Note that a queue is generally a fairly poor concurrent structure since inserts and removals all happen at the same places (the head and the tail), so contention is inherent in the definition of the structure. Compare this to a concurrent map, where different elements have no particular ordered relationship: such a structure can offer efficient contention-free simultaneous mutation if different elements are being accessed.

Context-switch Immunity

One performance advantage of lock-free structures that is related to the core definition above (and also to the functional guarantees) is that a context switch of a thread which is mutating the structure doesn't delay all the other mutators. In a heavily loaded system (especially when runnable threads >> available cores), a thread may be switched out for hundreds of milliseconds or seconds. During this time, any concurrent mutators will block and incur additional scheduling costs (or they will spin which may also produce poor behavior). Even though such "unluckly scheduling" may be rare, when it does occur the entire system may incur a serious latency spike.

Lock-free structures avoid this since there is no "critical region" where a thread can be context switched out and subsequently block forward progress by other threads.

This structure offers partial protection in this area — the specifics of which depend on the queue size and application behavior. Even if a thread is switched out in the critical region between the m_write_index update and the sequence number write, other threads can continue to push elements to the queue as long as they don't wrap all the way around to the in-progress element from the stalled thread. Threads can also pop elements, but only up to the in-progress element.

While the push behavior may not be a problem for high-capacity queues, the pop behavior can be a problem: if the queue has a high throughput compared to the average time a thread is context switched out, and the average fullness, the queue will quickly appear empty to all consumer threads, even if there are many elements added beyond the in-progress element. This isn't affected by the queue capacity, but simply the application behavior. It means that the consumer side may completely stall when this occurs. In this respect, the queue doesn't look very lock-free at all!

Functional Aspects

Async Thread Termination

On advantage of lock-free structures it they are safe for use by threads that may be asynchronously canceled or may otherwise terminate exceptionally in the critical region. Cancelling a thread at any point leaves the structure is a consistent state.

This is not the case for this queue, as described above.

Queue Access from Interrupt or Signal

A related advantage is that lock-free structures can usually be examined or mutated from an interrupt or signal. This is useful in many cases where an interrupt or signal shares a structure with regular process threads.

This queue mostly supports this use case. Even if the signal or interrupt occurs when another thread is in the critical region, the asynchronous code can still push an element onto the queue (which will only be seen later by consuming threads) and can still pop an element off of the queue.
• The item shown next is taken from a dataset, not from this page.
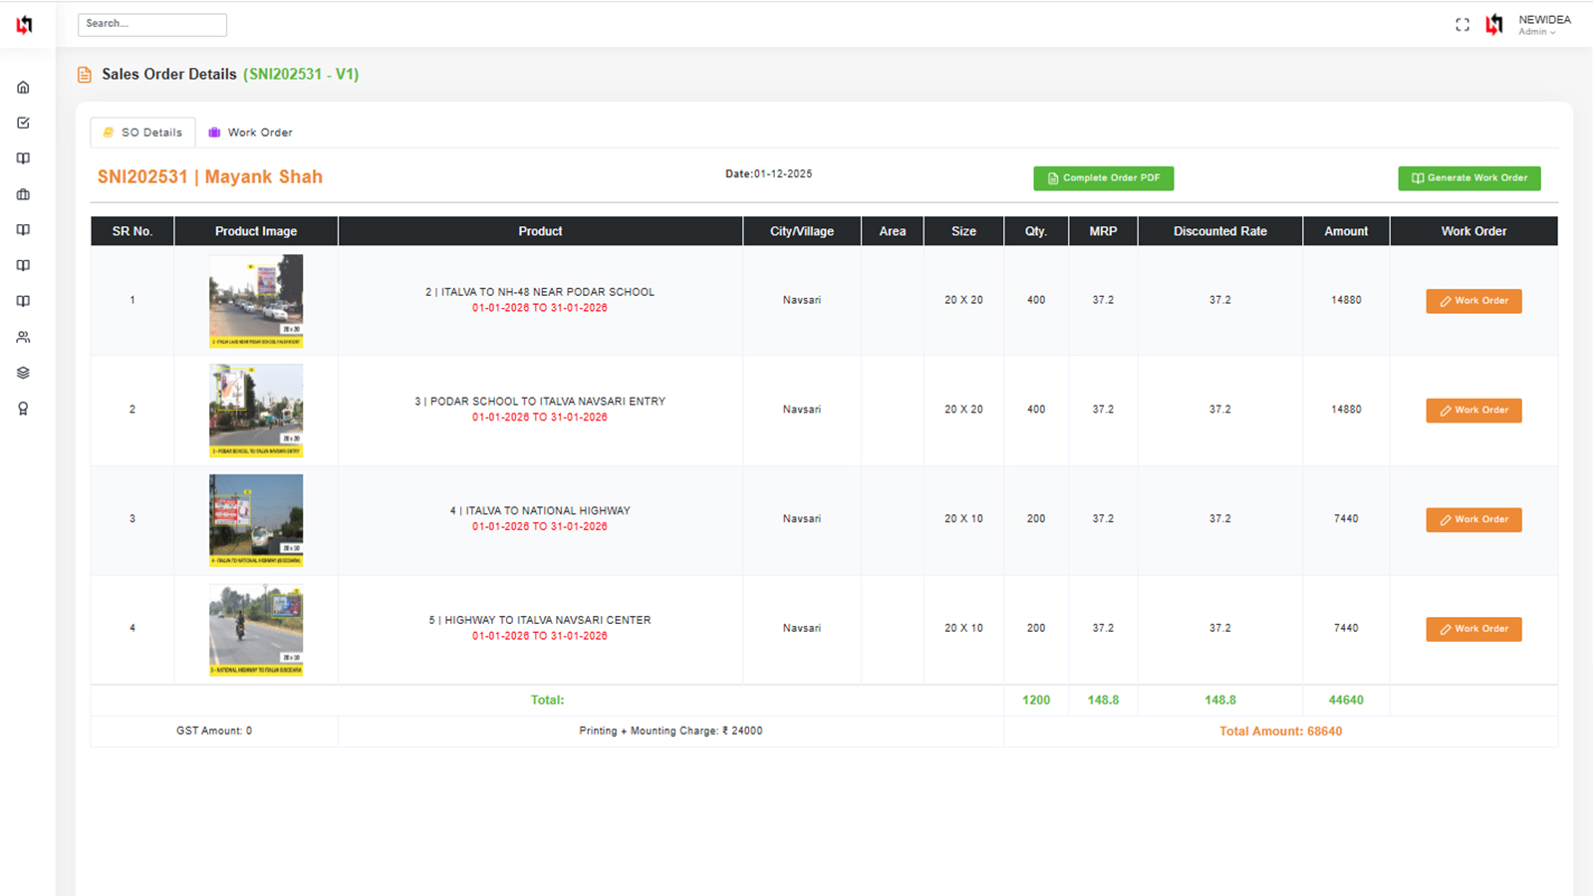Select the SO Details tab
Screen dimensions: 1593x896
click(142, 133)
The behavior isn't as complete as a true lock-free structure: imagine a signal handler with a way to tell the remaining application threads (other than the interrupted one) to quiesce and which then drains all the remaining elements of the queue. With a true lock-free structure, this would allow the signal handler to full drain all the elements, but this queue might fail to do that in the case a thread was interrupted or switched out in the critical region.

¹ In particular, on x86, this will only use an atomic operation for the CAS as the memory model is strong enough to avoid the need for atomics or fencing for the other operations. Recent ARM can do acquire and release fairly efficiently as well.